For the most part, I am a joyful person. I sing and dance and yell "Whoa!" a lot. I am exuberant, to say the least. But my moods tend to vacillate between two extremes: I am either having the time of my life, or I am at the end of my rope and beyond frustrated. I have nice stretches of time where I exist in between those two poles, and I feel pretty solid, like a strong wind would not have the power to knock me into the path of one of the two. But eventually, I will succumb to my anger, which is a no-win situation. Nothing good can come of it, because everything in the path of my anger burns.
I pray that my son doesn’t pick this up from me. I pray that he doesn't inherit my tendency to scream and cuss and flip on a dime.
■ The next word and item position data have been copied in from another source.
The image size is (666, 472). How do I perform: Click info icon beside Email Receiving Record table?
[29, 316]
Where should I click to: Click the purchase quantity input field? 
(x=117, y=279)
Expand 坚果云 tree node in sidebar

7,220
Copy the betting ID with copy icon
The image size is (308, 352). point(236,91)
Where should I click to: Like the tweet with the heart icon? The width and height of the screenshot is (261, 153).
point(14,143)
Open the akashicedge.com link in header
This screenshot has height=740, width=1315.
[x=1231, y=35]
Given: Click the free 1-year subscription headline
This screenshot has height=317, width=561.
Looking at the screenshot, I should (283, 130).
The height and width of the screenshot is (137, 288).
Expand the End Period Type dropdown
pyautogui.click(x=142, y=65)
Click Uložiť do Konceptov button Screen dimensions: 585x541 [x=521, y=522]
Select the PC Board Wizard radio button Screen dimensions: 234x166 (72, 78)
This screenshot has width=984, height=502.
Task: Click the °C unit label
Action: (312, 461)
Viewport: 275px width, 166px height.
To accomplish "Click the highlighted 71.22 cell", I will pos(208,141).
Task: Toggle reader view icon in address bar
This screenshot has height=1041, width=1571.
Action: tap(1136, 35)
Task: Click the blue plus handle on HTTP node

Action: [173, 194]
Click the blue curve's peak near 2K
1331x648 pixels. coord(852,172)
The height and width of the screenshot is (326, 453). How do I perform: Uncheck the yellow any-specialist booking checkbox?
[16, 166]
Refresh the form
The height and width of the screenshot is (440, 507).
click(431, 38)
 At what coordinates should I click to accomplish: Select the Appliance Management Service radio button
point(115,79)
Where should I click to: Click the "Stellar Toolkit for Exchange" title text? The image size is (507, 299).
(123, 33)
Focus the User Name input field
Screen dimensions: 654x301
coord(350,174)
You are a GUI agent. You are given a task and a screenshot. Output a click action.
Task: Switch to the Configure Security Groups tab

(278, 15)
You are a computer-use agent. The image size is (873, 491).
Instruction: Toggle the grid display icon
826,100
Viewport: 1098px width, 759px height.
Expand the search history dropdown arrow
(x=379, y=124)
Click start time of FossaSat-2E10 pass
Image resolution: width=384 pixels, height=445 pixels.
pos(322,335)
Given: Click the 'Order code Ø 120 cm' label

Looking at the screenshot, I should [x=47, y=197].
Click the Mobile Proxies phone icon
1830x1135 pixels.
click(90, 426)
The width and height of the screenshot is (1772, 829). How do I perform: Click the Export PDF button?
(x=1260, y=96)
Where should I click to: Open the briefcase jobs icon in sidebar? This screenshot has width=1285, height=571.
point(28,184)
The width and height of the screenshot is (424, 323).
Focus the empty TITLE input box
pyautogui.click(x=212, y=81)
My fear that my child will inherit my anger issues has been heightened by recent events. For instance, a few months ago, my child found out about cookies. I am sure he’d had cookies before this, but I think he only recently formed a solid comprehension of just exactly what a cookie was, and he fell in love. Unfortunately, this was around the same time that he formed an understanding of the power of a baby’s demands. All of the sudden, he was willing to stand up and fight for something he wanted. And that something was cookies.
My son's reaction to not immediately getting what he wants is so intense that it embarrasses me.
He started ramping up his use of the word "cookie." He'd throw it out into the morning air as we pulled him from his crib, hoping we’d produce something circular and sweet. He’d say it mid-day and in the evening again, as a suggestion — just to keep the idea fresh in our minds. Sometimes, we gave in and gave him cookies. We didn’t want to create a monster, but we also like cookies ourselves and we know how delicious they are, so we weren’t opposed to introducing that kind of beauty into his life. But now? Do you know how he asks for cookies NOW?? I’m having PTSD merely thinking about it.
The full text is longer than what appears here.